Mentre scrivo siamo a metà della settimana del Festival di Sanremo.
Manifestazione che, proprio per il suo carattere nazional-popolare e per la quasi impossibilità di schivarla/ignorarla/sfuggirle, scatena nell’italiano medio (in senso di statistica, non di giudizio snobistico) la necessità di esprimere un parere, fosse anche solo per la facoltà che i social danno a chiunque di farlo.
Non scherzo, mi è capitato di leggere sotto ad articoli ricondivisi da pagine social di riviste più e più commenti in stile “non lo seguo” / “non mi interessa”.
Ma questo fenomeno meriterebbe un approfondimento a parte che forse, volendo conservare un’immotivata flebile fiducia nel prossimo, non mi sento di fare.
Un pochino snob
Tornando al tema di questa digressione, una non-novità è la tendenza dilagante che porta a pensare che meno cose piacciono, migliori si è.
E per “migliori” si intende “migliori degli altri”.
Un pochino snob?
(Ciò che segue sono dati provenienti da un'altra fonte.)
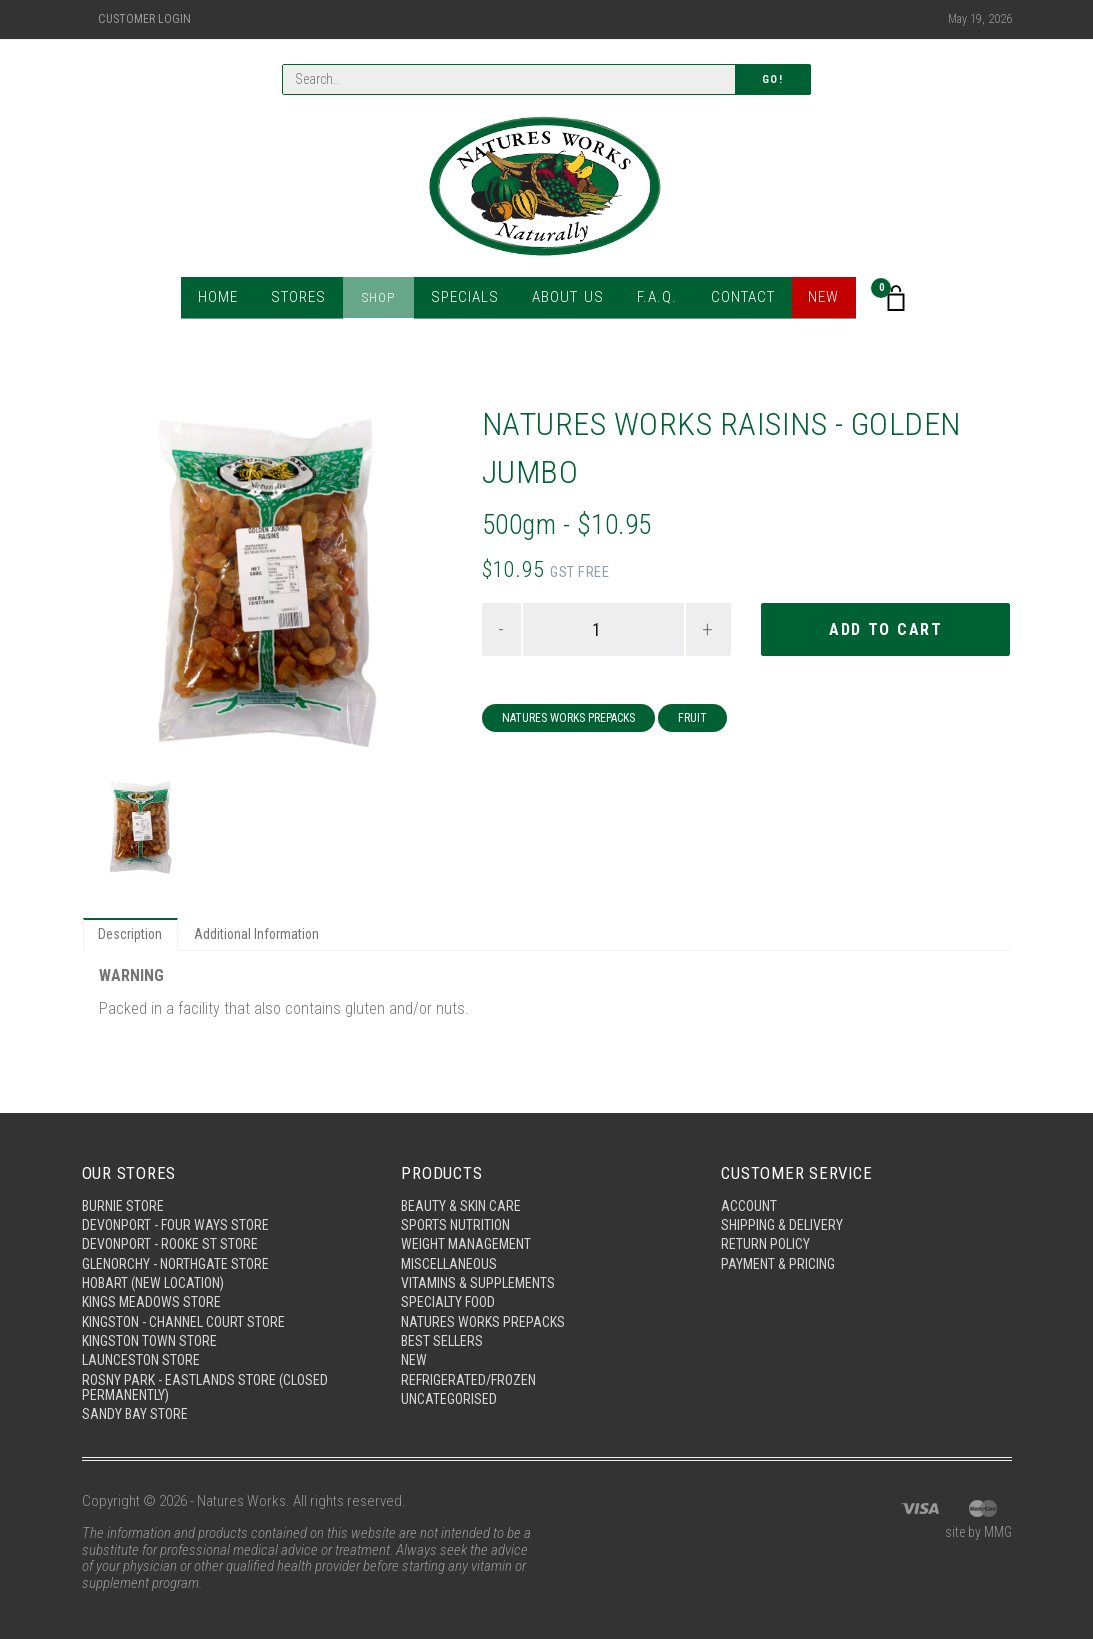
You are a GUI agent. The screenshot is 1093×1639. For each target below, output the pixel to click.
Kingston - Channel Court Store (190, 1316)
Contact (736, 299)
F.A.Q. (651, 299)
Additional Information (265, 936)
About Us (564, 299)
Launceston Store (144, 1357)
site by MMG (975, 1534)
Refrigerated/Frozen (472, 1377)
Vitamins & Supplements (481, 1275)
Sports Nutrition (457, 1213)
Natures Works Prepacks (568, 720)
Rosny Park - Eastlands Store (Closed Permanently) (210, 1385)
Direi di sì, oltre al fatto che sentirsi migliori di altri solo perché non ci piace una canzone mi sembra qualcosa su cui riflettere.
Sì, perché la pericolosità di questo ragionamento è data dal fatto che l’unica cosa su cui fa leva questo presunto essere migliori è solo ed esclusivamente la differenza rispetto agli altri, il “populino” a cui piacciono queste cose.
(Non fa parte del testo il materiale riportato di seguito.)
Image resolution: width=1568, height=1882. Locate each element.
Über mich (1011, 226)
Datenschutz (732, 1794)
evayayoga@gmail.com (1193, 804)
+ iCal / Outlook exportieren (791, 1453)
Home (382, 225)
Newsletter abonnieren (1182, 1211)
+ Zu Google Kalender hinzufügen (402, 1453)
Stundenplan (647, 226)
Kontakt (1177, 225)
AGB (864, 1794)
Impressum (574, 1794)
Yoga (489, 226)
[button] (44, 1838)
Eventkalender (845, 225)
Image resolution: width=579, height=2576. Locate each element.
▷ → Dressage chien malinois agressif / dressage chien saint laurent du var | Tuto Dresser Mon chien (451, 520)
Che sia la manifestazione in toto o il singolo cantante in gara, parlando nello specifico di Sanremo.
Goderne o non goderne
Ci pensavo questa mattina, mentre provavo a giustificare a una mia amica il fatto che quella certa artista, acclamata a gran voce da chiunque, si assestasse con moto ondulatorio fra la mia noia e il mio fastidio.
Giustificare, sì: perché la verità assoluta, che ci piaccia o meno, è che chi gode di una cosa è sicuramente più felice di chi non lo fa.
Che sia una cosa piccola, o grande, ogni volta che qualcosa riesce a infonderci sensazioni piacevoli è una grande, assoluta e inconfutabile vittoria.
Se ne consegue che chi afferma a gran voce quanto una cosa lo annoi profondamente, in realtà sta solo comunicando la sua non–facoltà di goderne.
Insomma, si sta perdendo qualcosa di bello: non l’oggetto del godere, ma il godimento stesso.
La bellezza è l’emozione stessa
E che cosa stiamo al mondo a fare, mi chiedo io, se non per raccogliere, collezionare e assorbire ogni possibile spunto di bellezza?
“Ma quella canzonetta non è bellezza, la bellezza è l’arte, è altro, ah, i Beatles!”. Sì, sì, non si discute.
Come sopra: la bellezza in questo caso non è ciò che scaturisce l’emozione, ma è l’emozione stessa.
Riassumendo: mi sembra molto più sfigato chi schifa qualcosa rispetto a chi invece riesce a gustarselo.
Ed è vero che de gustibus non disputandum est.
Facciamo in modo, proprio per questo, che il sentirci migliori non sia basato sui giudizi feroci che siamo in grado di emettere su chi pensiamo sia peggiore (leggi: “più sfigato”) di noi.
Che il non farci piacere qualcosa non mi sembra granché, come punto di forza.